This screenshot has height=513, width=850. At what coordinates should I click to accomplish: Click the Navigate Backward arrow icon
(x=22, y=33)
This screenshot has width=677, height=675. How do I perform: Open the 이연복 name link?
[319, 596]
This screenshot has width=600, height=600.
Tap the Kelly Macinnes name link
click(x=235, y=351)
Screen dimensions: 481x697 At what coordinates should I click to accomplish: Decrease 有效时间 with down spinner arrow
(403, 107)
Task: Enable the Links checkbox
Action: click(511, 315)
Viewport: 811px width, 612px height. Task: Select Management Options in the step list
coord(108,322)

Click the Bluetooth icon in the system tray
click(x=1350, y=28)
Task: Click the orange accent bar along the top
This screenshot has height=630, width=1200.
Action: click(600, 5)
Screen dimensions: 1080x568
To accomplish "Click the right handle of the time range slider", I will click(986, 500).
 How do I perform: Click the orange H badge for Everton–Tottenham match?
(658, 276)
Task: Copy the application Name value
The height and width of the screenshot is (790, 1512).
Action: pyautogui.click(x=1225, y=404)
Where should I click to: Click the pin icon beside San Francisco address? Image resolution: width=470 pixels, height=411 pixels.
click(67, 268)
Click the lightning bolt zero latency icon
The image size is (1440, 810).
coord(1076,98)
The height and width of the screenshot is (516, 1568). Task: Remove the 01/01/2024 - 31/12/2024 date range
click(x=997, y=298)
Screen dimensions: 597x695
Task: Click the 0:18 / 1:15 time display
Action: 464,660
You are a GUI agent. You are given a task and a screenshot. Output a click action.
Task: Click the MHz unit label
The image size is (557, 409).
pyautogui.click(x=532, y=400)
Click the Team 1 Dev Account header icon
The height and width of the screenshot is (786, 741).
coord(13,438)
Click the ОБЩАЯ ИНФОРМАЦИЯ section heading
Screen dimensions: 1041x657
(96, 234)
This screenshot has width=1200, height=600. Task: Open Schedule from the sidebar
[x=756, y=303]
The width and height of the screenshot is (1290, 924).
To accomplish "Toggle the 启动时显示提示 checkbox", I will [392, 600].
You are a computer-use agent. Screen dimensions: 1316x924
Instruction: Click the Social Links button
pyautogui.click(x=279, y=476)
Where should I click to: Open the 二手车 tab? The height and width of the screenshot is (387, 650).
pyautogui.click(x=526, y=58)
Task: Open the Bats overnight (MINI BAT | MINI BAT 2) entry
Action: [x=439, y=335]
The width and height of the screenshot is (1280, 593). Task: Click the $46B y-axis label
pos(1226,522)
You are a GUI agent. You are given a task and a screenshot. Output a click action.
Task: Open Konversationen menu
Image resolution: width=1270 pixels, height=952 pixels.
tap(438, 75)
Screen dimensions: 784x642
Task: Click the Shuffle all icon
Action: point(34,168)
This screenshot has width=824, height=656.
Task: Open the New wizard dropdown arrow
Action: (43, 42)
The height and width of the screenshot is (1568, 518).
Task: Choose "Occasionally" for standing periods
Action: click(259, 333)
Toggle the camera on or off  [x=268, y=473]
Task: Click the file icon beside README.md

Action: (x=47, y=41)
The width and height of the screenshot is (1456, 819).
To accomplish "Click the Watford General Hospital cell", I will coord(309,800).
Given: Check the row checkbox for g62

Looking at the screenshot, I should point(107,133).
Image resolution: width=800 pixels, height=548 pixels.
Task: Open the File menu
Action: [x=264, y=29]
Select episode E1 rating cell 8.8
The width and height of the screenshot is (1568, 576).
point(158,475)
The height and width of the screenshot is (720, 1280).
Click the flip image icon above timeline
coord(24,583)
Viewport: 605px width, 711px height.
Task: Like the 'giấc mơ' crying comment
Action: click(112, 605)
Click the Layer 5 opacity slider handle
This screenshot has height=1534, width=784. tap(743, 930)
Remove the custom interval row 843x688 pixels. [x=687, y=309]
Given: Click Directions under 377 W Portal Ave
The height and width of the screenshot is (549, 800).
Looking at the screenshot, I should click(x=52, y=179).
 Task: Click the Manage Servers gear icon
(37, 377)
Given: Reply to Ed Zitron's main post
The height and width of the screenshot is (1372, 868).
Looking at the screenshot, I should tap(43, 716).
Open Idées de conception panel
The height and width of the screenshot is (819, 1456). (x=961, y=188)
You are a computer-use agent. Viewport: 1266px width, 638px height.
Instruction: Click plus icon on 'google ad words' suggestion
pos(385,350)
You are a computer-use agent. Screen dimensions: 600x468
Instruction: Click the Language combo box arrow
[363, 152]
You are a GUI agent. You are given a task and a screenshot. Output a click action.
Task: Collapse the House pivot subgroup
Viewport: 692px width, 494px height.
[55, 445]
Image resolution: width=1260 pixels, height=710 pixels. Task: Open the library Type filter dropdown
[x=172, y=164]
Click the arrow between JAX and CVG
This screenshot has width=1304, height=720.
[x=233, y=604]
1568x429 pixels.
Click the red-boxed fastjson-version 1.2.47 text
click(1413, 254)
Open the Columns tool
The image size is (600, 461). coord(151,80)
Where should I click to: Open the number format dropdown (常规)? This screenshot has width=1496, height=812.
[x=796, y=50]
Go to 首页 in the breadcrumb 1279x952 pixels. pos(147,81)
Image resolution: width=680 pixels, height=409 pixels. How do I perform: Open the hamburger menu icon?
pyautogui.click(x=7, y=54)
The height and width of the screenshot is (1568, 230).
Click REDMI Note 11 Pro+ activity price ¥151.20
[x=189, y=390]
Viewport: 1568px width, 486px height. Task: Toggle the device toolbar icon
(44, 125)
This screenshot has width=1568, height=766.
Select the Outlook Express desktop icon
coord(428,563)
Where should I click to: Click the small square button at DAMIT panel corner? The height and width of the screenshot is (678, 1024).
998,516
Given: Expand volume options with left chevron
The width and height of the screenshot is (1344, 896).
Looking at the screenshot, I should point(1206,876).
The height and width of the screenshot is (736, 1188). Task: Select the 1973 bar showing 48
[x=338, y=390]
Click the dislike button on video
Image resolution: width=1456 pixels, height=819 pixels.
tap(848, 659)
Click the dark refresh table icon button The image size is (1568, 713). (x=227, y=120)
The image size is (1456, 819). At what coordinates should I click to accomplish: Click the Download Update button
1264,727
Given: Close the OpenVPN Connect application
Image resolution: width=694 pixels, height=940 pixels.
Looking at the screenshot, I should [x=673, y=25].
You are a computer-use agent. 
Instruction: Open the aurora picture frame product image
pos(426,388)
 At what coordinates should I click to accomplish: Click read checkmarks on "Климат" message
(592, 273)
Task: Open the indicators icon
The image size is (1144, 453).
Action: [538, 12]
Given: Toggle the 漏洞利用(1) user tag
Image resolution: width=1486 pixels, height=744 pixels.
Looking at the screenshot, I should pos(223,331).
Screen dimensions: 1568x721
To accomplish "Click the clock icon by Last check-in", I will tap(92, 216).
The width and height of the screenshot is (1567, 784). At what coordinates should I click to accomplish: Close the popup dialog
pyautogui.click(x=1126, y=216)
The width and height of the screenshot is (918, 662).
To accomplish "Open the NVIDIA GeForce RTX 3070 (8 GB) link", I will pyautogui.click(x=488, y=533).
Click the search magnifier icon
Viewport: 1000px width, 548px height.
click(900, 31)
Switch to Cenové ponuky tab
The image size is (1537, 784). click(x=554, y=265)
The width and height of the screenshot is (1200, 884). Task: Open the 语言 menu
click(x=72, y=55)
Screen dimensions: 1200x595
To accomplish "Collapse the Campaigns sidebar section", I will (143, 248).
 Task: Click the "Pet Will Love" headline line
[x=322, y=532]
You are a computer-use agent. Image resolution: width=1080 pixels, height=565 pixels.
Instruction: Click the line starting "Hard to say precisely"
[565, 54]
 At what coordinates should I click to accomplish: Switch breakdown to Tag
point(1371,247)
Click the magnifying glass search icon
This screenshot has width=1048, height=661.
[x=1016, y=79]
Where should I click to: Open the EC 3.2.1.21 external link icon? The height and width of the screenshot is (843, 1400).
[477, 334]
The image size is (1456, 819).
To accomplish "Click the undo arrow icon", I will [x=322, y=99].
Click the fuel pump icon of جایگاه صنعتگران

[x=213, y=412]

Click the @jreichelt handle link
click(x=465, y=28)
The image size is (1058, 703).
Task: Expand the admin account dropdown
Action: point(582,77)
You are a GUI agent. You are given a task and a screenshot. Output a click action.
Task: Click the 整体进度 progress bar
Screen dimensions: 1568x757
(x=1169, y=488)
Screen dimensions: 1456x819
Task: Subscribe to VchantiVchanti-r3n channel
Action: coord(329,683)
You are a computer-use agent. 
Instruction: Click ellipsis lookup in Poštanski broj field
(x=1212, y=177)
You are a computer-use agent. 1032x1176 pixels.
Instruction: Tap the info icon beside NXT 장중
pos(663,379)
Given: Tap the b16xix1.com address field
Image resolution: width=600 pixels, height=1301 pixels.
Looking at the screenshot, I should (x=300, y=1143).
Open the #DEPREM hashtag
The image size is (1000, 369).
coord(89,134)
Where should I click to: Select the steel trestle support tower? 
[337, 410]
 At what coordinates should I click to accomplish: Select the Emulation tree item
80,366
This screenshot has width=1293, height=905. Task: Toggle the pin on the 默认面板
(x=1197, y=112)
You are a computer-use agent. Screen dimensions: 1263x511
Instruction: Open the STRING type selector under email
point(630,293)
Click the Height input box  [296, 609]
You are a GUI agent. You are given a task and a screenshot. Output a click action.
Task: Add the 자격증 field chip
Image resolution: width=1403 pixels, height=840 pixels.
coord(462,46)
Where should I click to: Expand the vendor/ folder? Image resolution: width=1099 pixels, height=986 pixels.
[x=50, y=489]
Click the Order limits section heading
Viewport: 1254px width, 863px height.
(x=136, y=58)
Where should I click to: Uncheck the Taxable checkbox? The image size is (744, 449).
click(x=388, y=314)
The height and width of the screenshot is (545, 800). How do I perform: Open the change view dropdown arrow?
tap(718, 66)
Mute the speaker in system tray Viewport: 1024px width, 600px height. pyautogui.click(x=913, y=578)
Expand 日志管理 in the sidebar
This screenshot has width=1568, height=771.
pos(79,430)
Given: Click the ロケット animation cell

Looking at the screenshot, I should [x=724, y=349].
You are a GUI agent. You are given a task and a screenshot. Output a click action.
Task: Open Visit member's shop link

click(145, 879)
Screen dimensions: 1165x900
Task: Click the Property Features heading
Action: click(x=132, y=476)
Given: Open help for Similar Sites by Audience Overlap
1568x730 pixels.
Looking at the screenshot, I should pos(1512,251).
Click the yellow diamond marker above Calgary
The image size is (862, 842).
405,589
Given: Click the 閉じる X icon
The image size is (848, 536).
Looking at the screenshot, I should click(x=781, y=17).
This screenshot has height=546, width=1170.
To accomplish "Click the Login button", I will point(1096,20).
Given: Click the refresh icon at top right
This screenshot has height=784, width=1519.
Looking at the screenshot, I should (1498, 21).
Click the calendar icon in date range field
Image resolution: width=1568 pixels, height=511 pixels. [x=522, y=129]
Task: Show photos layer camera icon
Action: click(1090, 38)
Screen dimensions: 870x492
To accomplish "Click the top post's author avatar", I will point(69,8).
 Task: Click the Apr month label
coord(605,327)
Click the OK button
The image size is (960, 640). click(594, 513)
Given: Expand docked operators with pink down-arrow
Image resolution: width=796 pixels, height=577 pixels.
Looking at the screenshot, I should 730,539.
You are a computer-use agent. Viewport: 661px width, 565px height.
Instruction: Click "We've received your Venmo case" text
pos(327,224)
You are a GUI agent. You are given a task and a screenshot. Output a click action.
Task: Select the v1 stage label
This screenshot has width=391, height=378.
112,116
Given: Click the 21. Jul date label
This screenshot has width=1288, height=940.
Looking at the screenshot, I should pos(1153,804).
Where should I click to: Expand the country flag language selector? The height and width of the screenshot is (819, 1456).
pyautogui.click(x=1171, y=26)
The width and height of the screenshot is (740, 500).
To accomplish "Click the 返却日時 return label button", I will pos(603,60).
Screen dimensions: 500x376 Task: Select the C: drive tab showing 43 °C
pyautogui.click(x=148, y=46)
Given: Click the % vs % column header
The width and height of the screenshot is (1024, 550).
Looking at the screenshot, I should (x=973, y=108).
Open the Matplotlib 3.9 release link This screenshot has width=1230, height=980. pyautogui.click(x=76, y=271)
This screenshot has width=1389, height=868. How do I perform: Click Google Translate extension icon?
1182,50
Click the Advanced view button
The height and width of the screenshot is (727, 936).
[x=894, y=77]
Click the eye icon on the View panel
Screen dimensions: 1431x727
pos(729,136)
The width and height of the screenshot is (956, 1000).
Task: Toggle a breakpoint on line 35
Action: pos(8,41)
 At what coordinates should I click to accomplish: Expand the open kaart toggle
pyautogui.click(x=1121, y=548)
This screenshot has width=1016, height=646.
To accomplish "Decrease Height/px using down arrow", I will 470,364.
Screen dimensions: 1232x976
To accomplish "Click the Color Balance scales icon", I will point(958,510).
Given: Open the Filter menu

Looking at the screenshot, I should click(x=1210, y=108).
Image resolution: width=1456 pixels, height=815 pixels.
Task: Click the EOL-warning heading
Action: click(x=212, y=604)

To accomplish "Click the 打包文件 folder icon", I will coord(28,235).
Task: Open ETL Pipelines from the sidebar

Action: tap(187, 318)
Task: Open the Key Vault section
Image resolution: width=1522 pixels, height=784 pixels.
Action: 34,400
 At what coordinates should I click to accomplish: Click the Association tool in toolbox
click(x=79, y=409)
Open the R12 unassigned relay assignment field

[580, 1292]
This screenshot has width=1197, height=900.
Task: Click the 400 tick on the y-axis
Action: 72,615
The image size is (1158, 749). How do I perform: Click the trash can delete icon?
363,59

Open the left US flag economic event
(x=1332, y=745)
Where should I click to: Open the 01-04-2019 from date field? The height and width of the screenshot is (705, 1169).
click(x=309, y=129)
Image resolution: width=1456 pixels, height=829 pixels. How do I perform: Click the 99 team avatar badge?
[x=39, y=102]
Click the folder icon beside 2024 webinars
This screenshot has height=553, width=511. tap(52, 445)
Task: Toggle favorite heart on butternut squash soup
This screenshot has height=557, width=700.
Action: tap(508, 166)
☆ ☆ ☆ ☆ ☆ ☆ ☆
→ Goal: Quote the rows word for word, starting with the first line and going on through the line with "click(x=235, y=351)", both ends included.

→ Exercise output:
This screenshot has height=513, width=850. At what coordinates should I click to accomplish: Click the Navigate Backward arrow icon
(x=22, y=33)
This screenshot has width=677, height=675. How do I perform: Open the 이연복 name link?
[319, 596]
This screenshot has width=600, height=600.
Tap the Kelly Macinnes name link
click(x=235, y=351)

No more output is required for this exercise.